Compilation album by John Lennon
- Released: 9 September 2014
- Genre: Rock
- Label: Apple, Capitol

John Lennon chronology
| John Lennon Signature Box (2010) | Icon (2014) | Gimme Some Truth. The Ultimate Mixes (2020) |

= Icon (John Lennon album) =

Icon is a compilation album by John Lennon, released in 2014. It is part of the budget line Icon album series issued by Universal Music Enterprises since 2010.

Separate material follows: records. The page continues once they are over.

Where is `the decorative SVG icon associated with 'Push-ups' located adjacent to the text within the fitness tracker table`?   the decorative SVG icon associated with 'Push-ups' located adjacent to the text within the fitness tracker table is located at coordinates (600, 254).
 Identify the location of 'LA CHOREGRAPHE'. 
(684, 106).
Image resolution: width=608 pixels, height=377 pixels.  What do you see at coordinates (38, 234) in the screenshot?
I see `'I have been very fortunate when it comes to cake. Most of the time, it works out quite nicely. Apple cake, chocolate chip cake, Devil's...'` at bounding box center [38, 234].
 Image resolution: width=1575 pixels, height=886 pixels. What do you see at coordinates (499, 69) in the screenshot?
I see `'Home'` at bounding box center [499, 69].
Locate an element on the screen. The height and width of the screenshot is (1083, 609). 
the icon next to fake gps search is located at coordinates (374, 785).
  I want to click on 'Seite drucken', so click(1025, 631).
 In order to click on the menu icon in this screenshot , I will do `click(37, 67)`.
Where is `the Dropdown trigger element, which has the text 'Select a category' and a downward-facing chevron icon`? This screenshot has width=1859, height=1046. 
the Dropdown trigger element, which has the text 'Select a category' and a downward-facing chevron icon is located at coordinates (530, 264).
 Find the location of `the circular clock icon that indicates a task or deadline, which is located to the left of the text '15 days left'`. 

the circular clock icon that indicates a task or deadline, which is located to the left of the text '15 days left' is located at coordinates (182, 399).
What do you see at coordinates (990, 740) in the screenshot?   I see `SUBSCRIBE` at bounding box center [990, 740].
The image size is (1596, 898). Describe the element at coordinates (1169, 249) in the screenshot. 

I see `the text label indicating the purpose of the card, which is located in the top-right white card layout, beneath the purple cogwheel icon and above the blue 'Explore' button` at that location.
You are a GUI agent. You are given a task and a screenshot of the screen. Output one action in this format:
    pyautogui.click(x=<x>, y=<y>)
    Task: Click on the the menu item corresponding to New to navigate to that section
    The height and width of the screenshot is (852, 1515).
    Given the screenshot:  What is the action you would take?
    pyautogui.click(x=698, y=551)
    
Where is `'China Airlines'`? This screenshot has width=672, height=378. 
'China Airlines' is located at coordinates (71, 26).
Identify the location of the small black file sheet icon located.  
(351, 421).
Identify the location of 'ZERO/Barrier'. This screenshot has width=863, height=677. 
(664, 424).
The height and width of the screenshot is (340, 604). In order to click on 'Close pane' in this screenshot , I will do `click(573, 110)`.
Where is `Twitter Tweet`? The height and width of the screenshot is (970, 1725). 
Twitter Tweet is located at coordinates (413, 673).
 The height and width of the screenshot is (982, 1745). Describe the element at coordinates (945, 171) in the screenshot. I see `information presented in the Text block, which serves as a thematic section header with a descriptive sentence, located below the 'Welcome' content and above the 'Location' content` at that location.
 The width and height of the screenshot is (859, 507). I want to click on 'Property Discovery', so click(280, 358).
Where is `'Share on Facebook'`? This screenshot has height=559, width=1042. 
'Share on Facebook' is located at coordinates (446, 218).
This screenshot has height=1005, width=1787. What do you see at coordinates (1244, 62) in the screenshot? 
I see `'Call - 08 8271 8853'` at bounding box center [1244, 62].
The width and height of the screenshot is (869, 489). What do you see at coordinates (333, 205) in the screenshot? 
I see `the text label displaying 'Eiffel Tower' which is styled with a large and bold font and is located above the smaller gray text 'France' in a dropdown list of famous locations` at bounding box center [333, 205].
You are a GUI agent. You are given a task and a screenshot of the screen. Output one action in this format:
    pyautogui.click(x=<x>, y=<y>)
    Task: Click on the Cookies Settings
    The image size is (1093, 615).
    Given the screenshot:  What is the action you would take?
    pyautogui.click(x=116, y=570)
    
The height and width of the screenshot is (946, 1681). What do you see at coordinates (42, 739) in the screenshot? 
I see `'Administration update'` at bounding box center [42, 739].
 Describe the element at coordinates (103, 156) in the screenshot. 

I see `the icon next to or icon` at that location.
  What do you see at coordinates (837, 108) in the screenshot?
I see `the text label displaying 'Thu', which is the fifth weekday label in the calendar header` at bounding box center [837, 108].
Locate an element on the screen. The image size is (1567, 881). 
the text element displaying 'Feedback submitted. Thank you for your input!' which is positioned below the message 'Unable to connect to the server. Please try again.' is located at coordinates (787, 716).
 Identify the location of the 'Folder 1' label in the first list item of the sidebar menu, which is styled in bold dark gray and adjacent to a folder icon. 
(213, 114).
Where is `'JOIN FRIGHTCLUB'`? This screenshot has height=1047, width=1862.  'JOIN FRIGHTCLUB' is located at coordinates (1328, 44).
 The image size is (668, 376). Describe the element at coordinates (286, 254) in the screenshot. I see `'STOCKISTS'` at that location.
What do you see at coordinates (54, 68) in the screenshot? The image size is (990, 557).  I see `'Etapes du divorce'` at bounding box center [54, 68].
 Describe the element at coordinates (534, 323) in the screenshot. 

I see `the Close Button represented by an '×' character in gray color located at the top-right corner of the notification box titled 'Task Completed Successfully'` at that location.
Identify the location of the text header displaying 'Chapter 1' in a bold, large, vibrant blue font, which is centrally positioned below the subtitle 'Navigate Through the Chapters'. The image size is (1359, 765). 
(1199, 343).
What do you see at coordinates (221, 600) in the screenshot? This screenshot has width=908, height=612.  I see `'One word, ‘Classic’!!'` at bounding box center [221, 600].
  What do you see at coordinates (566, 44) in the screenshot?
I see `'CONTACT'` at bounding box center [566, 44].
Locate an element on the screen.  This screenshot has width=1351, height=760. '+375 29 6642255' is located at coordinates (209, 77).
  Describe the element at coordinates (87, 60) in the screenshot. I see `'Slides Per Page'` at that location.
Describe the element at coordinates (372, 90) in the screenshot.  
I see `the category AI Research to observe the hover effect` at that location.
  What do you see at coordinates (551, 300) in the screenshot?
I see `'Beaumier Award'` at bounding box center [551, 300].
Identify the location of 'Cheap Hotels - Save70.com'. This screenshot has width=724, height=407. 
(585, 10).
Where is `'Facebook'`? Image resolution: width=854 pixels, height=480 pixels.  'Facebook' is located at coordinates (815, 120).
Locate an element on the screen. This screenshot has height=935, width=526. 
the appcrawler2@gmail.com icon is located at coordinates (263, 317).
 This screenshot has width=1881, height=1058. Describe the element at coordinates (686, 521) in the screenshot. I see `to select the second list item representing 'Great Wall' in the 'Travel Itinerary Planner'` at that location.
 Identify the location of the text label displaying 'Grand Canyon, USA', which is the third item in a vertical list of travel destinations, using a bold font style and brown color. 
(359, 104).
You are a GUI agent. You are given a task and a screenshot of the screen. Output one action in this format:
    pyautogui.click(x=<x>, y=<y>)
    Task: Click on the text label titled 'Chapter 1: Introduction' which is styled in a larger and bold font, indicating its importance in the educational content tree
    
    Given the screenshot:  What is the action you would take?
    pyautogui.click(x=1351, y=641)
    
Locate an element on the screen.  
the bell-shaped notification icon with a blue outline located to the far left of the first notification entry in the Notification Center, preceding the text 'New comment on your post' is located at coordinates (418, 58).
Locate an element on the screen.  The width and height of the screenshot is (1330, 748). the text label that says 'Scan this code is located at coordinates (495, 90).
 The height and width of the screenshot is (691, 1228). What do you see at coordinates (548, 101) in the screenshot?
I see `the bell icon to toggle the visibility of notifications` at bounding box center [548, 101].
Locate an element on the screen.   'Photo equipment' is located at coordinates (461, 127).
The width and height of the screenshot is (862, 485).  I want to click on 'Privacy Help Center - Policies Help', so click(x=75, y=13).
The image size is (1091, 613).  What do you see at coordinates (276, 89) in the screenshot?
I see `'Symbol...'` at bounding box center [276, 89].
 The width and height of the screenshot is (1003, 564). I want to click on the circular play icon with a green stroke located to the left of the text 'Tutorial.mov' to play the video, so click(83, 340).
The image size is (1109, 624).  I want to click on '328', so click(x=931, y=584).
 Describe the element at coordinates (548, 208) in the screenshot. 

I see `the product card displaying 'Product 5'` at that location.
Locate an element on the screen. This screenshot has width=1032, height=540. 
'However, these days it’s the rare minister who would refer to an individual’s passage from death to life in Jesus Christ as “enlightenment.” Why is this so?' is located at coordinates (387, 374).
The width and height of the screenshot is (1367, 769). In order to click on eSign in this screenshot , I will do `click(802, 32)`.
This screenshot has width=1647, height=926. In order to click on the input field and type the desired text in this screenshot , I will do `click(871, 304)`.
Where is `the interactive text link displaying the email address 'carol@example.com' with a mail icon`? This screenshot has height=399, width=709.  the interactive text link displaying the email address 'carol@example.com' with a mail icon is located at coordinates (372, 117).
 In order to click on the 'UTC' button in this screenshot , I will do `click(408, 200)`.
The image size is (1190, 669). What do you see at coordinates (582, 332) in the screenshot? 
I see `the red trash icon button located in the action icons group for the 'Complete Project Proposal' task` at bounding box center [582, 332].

The album's closing track, "Give Peace a Chance", lists John Lennon and Yoko Ono as writers for the first time, continuing the evolution of songwriting credits for this song, which began as Lennon-McCartney when originally issued as a single in 1969 and then changed to Lennon alone after the Lennon Legend: The Very Best of John Lennon compilation in 1997.

==Track listing==
1. "Imagine"
2. "(Just Like) Starting Over"
3. "Instant Karma!"
4. "Stand by Me"
5. "Watching the Wheels"
6. "Mind Games"
7. "Jealous Guy"
8. "Beautiful Boy (Darling Boy)"
9. "Love"
10. "Happy Xmas (War Is Over)"
11. "Give Peace a Chance"

==Chart performance==

| Chart (2015) | Peak position |
|---|---|
| Canadian Albums (Billboard) | 16 |
| Italian Albums (Musica e dischi) | 47 |

==Certifications==

Certifications for Icon
| Region | Certification | Certified units/sales |
| Canada (Music Canada) | Gold | 40,000^{^} |
^{^} Shipments figures based on certification alone.